On 10 November 2010, the European Commission informed Amazon that it considers the company to infringe EU antitrust rules by using non-public data of independent retailers. The European Commission has also opened a second antitrust investigation into Amazon’s e-commerce practices regarding the „Buy Box“ and the Amazon Prime offer.


On 17 July 2019, the European Commission (Commission) opened an investigation against Amazon, the renowned US listed online platform operator and retailer. According to the press release with regard to the opening of the investigation, the use of non-public independent seller data by the online platform operator and the role of data in the selection of retailers displayed in the „Buy Box“ will be subject to antitrust scrutiny.

On 10 November 2020, the Commission issued a Statement of Objections against Amazon based on its preliminary findings. According to the notification of the Commission, its preliminary view is that Amazon’s market conduct distorts competition in online retail markets in violation of EU antitrust rules.

The notification of the Statement of Objections is a formal step in the procedure. Undertakings concerned by the investigation can then access the case file, submit written comments on the preliminary allegations and request an oral hearing. The Statement of Objections, like the formal procedure itself, shall not in principle prejudge the outcome of the investigation.

The Commission has also opened a second antitrust investigation to examine Amazon’s e-commerce practices concerning the „Buy Box“ and the Amazon Prime label. In particular, the Commission is investigating whether Amazon prefers its own retail offers as well as those of certain marketplace vendors, thereby possibly abusing a dominant position.

Preliminary competition law assessment of the current investigation

Amazon has a dual role as an online marketplace and platform: on the one hand, the company provides an online marketplace for independent sellers, and on the other hand, it acts as a competing retailer on the same marketplace.

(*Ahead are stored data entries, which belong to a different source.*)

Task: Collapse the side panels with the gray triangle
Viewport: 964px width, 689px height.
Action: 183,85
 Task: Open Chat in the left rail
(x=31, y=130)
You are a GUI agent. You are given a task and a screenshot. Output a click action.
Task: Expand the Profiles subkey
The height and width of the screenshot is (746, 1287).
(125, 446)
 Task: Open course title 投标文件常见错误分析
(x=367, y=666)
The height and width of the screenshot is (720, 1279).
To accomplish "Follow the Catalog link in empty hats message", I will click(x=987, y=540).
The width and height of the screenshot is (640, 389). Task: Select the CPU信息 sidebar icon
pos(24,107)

The Commission’s preliminary investigation result has shown that, as an online platform operator, Amazon has access to very large amounts of non-public business data of independent retailers. This big data includes, for example, the number of ordered units of products, the third party sellers‘ revenues on the marketplace, the number of visits to sellers‘ offers, data relating to shipping and consumer rights claims such as warranty claims. This data flows directly into Amazon’s automated systems, where it is aggregated and processed. According to the Commission’s preliminary view, outlined in the Statement of Objections, Amazon uses this information for its own consumer offers and strategic business decisions. This is to its own advantage over competing third party sellers, as it allows Amazon to focus its offers on bestsellers or to remove poorer performing product categories from its online shelf. As a result, the platform operator could avoid its business risks as a retailer and further strengthen its dominant position in the market place services sector in the largest EU markets, France and Germany. Should this result be confirmed in the course of the Commission’s further investigation, the Commission’s preliminary view was that this would constitute an abuse of a dominant position prohibited by Article 102 TFEU and be subject to a fine.

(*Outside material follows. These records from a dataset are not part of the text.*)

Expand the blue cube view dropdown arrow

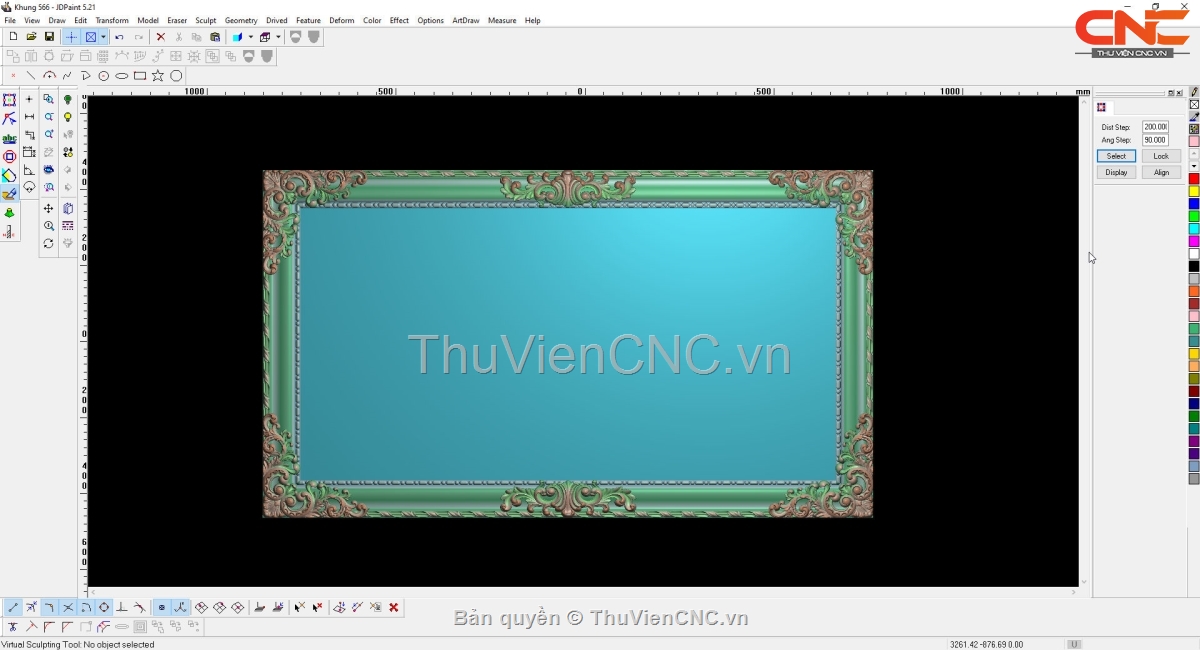250,37
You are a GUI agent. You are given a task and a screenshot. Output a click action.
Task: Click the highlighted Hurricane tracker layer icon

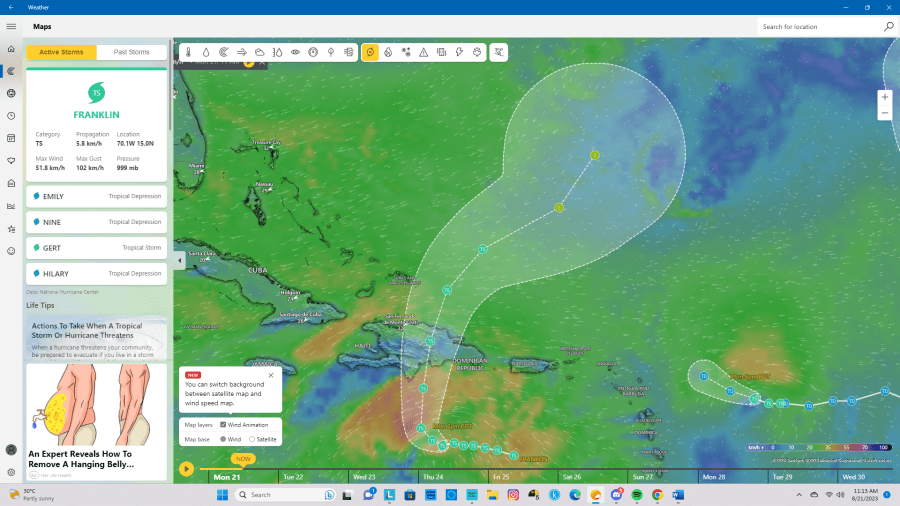tap(370, 51)

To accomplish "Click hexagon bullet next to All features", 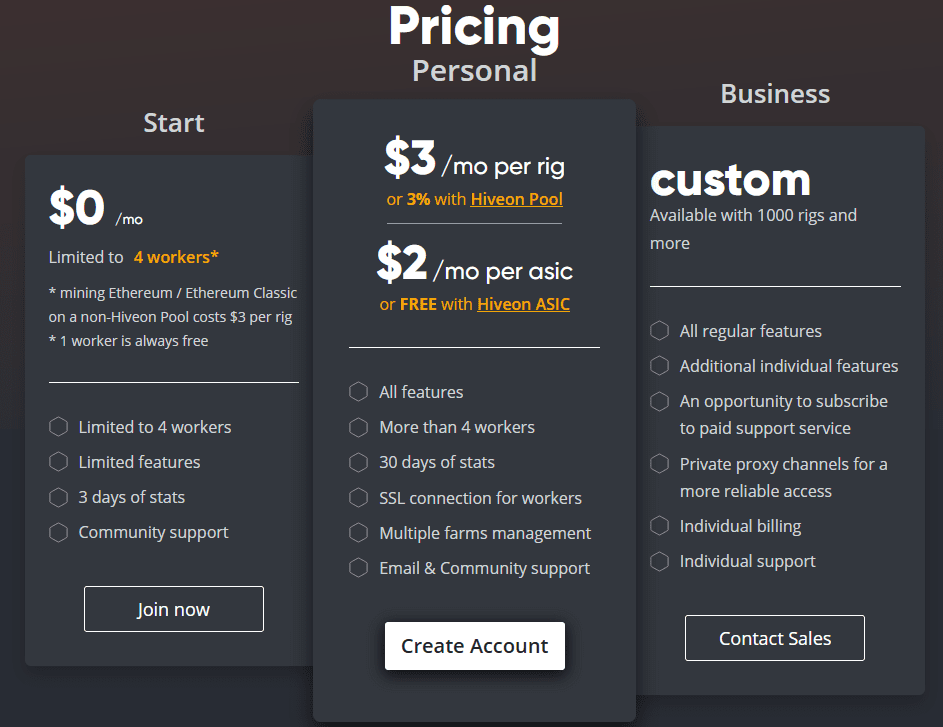I will coord(358,392).
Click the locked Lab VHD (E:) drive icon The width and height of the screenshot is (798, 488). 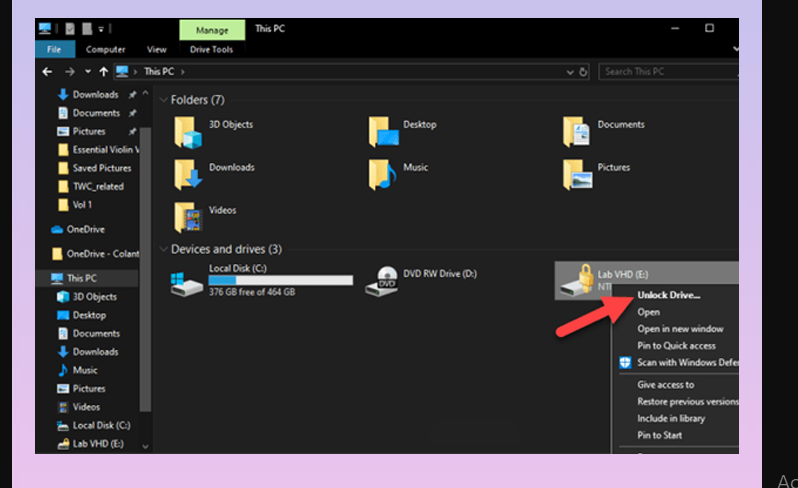(573, 282)
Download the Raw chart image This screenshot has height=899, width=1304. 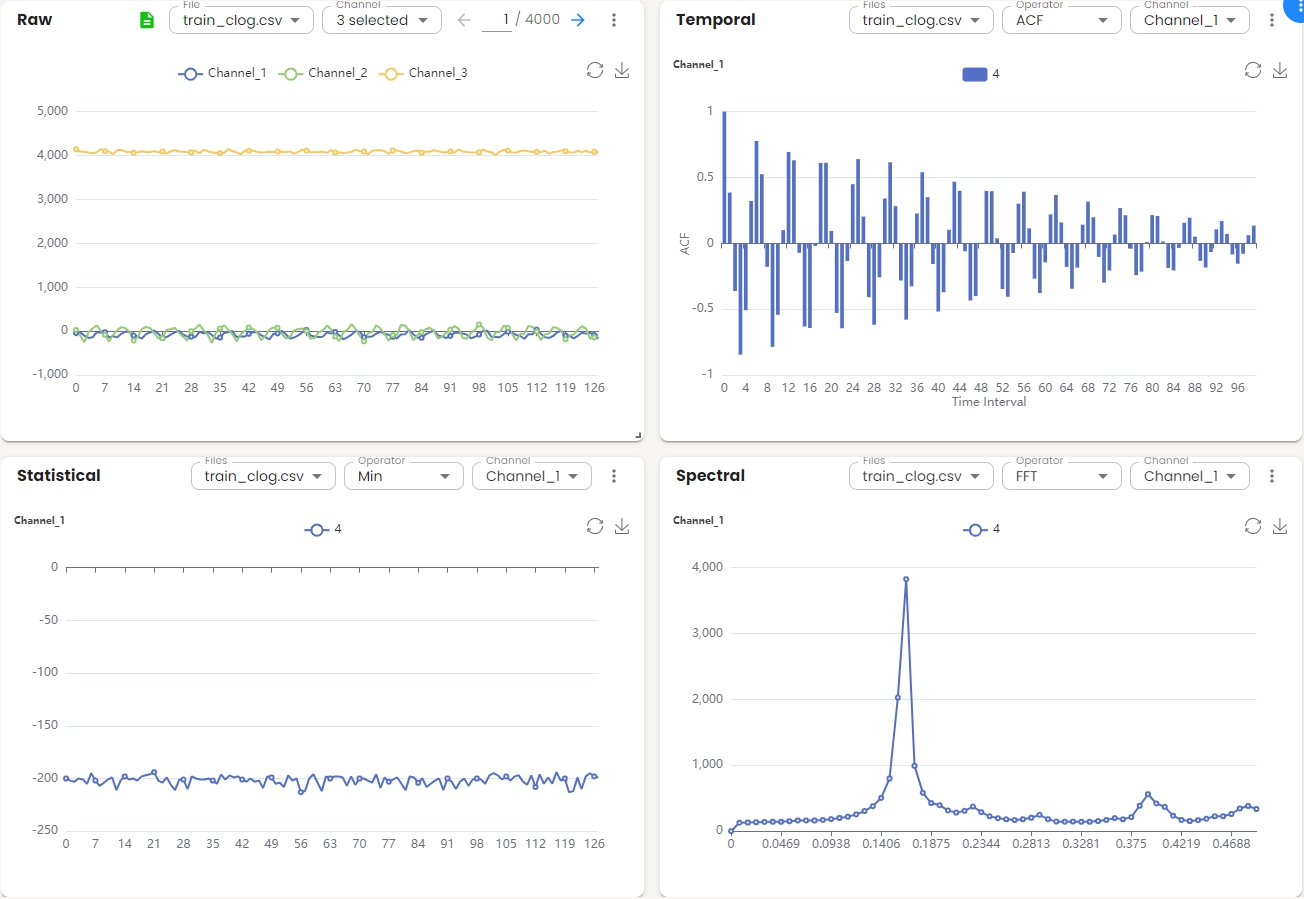[622, 70]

Subject of the second investigation

The second investigation opened by the Commission will examine in detail the criteria for awarding the shopping „Buy Box“. Specifically, it will investigate whether this leads to preferential treatment of Amazon itself and of those marketplace retailers that use Amazon’s logistics and delivery services. By means of the „Buy Box“, customers can put certain products directly into their shopping cart. For marketplace retailers, the assignment of this box or the display of their offer in the „Buy Box“, respectively, is of great importance, because only the offer of the respective seller for a specific product is displayed therein, and the majority of all Amazon platform sales are now made via this box.

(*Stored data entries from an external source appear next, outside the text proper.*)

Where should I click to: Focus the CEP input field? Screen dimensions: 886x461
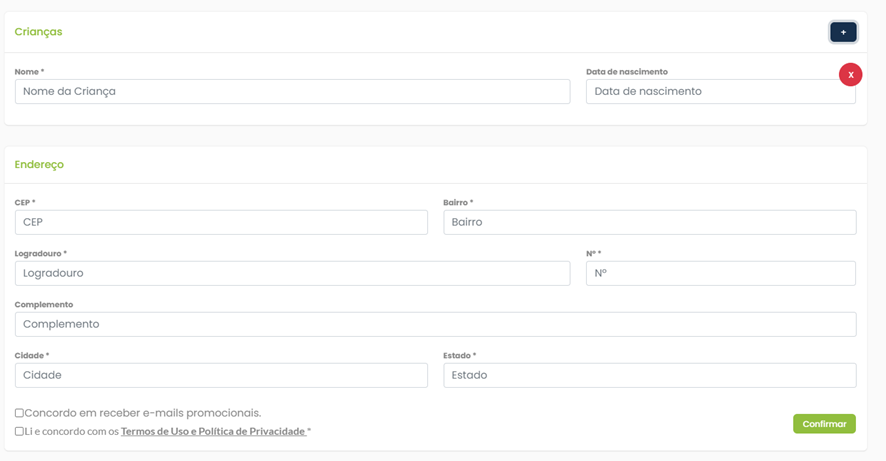[221, 222]
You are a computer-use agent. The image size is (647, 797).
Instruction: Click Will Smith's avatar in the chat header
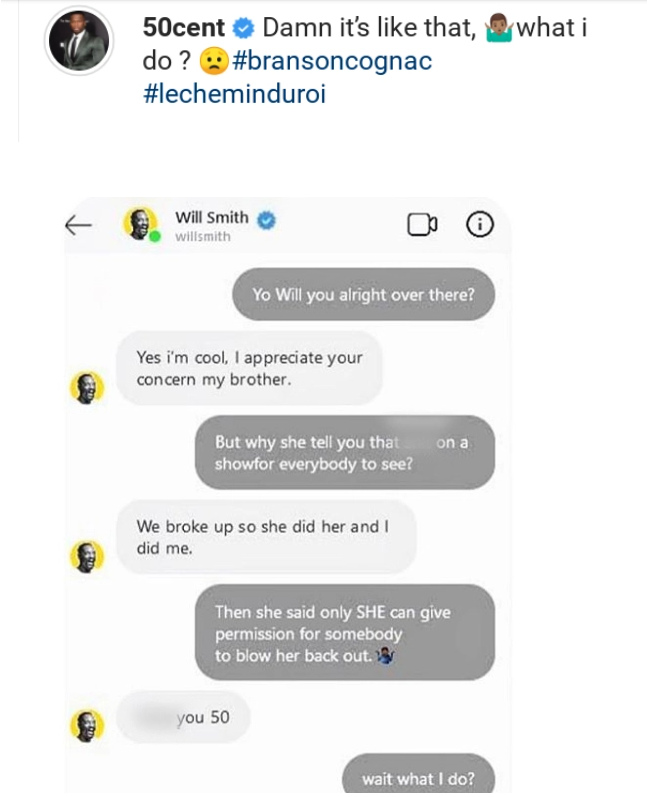click(141, 225)
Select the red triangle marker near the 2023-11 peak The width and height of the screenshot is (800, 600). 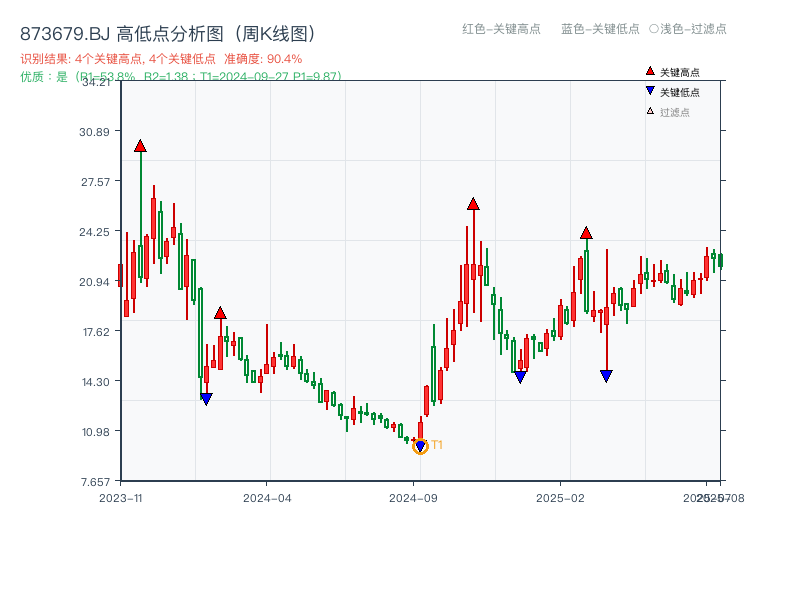pos(141,145)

In the second investigation, the Commission will also investigate whether retailers ultimately have the possibility to effectively reach Prime customers. As the number of Prime users is constantly increasing and they are among the best buyers on the Amazon online platform, it is crucial for the retailers to be able to effectively reach these customers. Any distortions of competition in this respect may also be qualified by the Commission as abuse of market dominance under Article 102 TFEU and fined.

Assessment | Impact on Switzerland

The outcome of the case is of great interest, as the investigation addresses already much debated and challenging issues of antitrust law in the digital economy. In particular, the Commission’s decision is expected to shape the assessment of digital platform markets.

The Swiss Competition Commission (COMCO) has not (yet) addressed Amazon’s commercial practices. In view of the fact that Amazon is presumably operating in Switzerland in the same way as in the rest of Europe and that Commission decisions are ultimately not binding on Switzerland, the opening of proceedings cannot be ruled out. In similar cases, however, the COMCO did not intervene, arguing that the commitments undertaken in the EU in the context of an investigation would be voluntarily accepted by the undertaking concerned also with regard to Switzerland. This may even be the case with regard to possible behavioural commitments. However, this is unlikely to be the case with regard to possible damage claims. Swiss undertakings that assessed possible civil damage claims for example in the context of the European proceedings on the truck cartel are likely to confirm this at least in part.